Yes, I saw the post on SISTERS RED, too, and that passage began setting off alarm bells right around the second paragraph of the first excerpt. What people don't realize, I think, is just how pervasive rape culture can be; how it can be instilled into us by society without our ever knowing better of it. While I don’t think Pearce meant or even briefly recognized the rape culture-enforcing undertones of that passage, that isn’t really the point--a reader may have took its meaning to be just that: "It's the victim's fault and s/he should know better."

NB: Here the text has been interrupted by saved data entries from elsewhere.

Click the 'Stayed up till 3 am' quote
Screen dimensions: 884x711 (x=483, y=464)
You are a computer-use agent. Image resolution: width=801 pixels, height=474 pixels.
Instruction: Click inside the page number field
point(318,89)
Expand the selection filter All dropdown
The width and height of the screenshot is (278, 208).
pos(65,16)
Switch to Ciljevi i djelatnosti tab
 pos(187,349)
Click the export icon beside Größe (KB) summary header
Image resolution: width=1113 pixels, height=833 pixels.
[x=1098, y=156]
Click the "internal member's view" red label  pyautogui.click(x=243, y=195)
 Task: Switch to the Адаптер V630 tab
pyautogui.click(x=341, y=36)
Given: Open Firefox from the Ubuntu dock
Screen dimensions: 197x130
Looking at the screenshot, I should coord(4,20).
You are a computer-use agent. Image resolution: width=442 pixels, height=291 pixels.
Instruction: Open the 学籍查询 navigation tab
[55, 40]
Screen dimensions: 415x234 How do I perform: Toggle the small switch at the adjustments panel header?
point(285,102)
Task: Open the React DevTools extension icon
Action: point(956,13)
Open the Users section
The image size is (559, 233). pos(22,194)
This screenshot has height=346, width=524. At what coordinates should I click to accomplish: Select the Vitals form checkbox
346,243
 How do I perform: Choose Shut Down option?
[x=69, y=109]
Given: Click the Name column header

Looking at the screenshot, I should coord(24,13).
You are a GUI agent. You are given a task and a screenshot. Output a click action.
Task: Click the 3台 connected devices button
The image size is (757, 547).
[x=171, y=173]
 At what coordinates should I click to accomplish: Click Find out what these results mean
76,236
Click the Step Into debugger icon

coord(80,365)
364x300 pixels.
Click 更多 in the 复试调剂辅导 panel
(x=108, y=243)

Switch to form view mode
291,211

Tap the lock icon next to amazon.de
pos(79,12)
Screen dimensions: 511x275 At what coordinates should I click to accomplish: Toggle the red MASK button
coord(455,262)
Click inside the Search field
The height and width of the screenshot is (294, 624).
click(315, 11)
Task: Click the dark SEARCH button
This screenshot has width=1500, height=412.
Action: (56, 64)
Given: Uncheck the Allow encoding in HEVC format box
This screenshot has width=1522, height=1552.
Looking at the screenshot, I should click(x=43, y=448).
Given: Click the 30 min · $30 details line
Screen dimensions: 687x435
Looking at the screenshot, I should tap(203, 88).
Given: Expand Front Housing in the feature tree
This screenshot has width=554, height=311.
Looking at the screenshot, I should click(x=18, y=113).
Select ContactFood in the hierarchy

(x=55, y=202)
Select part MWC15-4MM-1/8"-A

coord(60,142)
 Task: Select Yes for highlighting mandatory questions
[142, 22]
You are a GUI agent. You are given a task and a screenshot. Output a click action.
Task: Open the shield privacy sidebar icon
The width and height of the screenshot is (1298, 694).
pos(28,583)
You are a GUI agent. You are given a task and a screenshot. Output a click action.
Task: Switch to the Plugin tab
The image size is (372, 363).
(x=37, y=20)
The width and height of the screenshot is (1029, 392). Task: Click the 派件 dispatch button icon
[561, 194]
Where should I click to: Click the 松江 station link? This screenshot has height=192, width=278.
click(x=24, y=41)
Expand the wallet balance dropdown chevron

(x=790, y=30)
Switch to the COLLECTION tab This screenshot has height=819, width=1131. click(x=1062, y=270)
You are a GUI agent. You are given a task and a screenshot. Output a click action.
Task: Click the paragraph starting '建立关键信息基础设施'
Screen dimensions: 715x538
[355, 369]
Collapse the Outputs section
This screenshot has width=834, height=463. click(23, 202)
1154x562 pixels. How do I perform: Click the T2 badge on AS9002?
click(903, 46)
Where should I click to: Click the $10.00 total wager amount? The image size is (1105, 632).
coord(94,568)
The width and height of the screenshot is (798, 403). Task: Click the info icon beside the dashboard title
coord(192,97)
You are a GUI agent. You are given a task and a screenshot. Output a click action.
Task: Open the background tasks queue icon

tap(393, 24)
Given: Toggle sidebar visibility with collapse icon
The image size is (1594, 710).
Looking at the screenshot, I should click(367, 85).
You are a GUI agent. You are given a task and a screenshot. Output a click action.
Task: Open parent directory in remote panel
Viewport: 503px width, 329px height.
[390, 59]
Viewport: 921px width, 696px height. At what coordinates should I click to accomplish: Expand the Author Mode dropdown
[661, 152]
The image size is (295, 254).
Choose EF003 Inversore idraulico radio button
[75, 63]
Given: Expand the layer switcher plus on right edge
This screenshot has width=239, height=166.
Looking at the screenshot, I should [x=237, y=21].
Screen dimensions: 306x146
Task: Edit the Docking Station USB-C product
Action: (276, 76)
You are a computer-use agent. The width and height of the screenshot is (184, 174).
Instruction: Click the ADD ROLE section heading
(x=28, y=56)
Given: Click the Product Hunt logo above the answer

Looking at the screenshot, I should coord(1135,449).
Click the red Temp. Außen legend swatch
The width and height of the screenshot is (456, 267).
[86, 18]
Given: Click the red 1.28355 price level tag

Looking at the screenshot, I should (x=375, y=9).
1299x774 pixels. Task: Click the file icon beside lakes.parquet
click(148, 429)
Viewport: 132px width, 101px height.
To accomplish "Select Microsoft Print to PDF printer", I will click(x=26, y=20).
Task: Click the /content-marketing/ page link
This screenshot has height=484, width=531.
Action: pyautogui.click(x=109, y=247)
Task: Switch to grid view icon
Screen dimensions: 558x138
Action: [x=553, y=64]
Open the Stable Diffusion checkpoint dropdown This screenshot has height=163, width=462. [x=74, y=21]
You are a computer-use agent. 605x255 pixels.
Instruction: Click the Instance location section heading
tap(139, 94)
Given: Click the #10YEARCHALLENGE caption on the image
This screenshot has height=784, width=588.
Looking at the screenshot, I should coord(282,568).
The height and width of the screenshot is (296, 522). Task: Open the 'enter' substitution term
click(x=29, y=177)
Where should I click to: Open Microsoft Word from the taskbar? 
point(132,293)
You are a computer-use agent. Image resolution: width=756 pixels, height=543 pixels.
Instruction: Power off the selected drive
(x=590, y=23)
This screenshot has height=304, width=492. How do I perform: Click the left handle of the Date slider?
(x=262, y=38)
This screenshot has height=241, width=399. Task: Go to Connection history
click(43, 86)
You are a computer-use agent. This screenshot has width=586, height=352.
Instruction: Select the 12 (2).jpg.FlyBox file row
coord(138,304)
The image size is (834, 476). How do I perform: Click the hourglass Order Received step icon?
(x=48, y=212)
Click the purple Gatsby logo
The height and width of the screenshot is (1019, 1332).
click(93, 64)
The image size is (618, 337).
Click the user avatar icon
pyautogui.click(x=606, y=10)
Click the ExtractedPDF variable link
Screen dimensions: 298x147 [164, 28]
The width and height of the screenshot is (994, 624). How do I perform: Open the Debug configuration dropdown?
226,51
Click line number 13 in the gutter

And that's the last thing we want.

rape culture.

(Anonymous) 2011-02-16 05:13 pm (UTC)(link)
There is another culture to worry about, here. The culture of irresponsibility. Is violence acceptable in any circumstance? Absolutely not. That said, bad decisions often come with equally bad consequences. Let's use another example. A drunk driver crashes, severely injuring his/her passenger. The passenger is no doubt a victim, but if the passenger KNEW that the driver was too drunk to drive (and many times they do), then the passenger is also the victim of his/her own bad decisions. Some crimes can never be predicted or prevented. However, people - men and women - should understand that most crimes are crimes of opportunity. I will teach my daughters not to create the opportunity - that in every crowd exists angels and demons. Be aware of the former and beware the latter.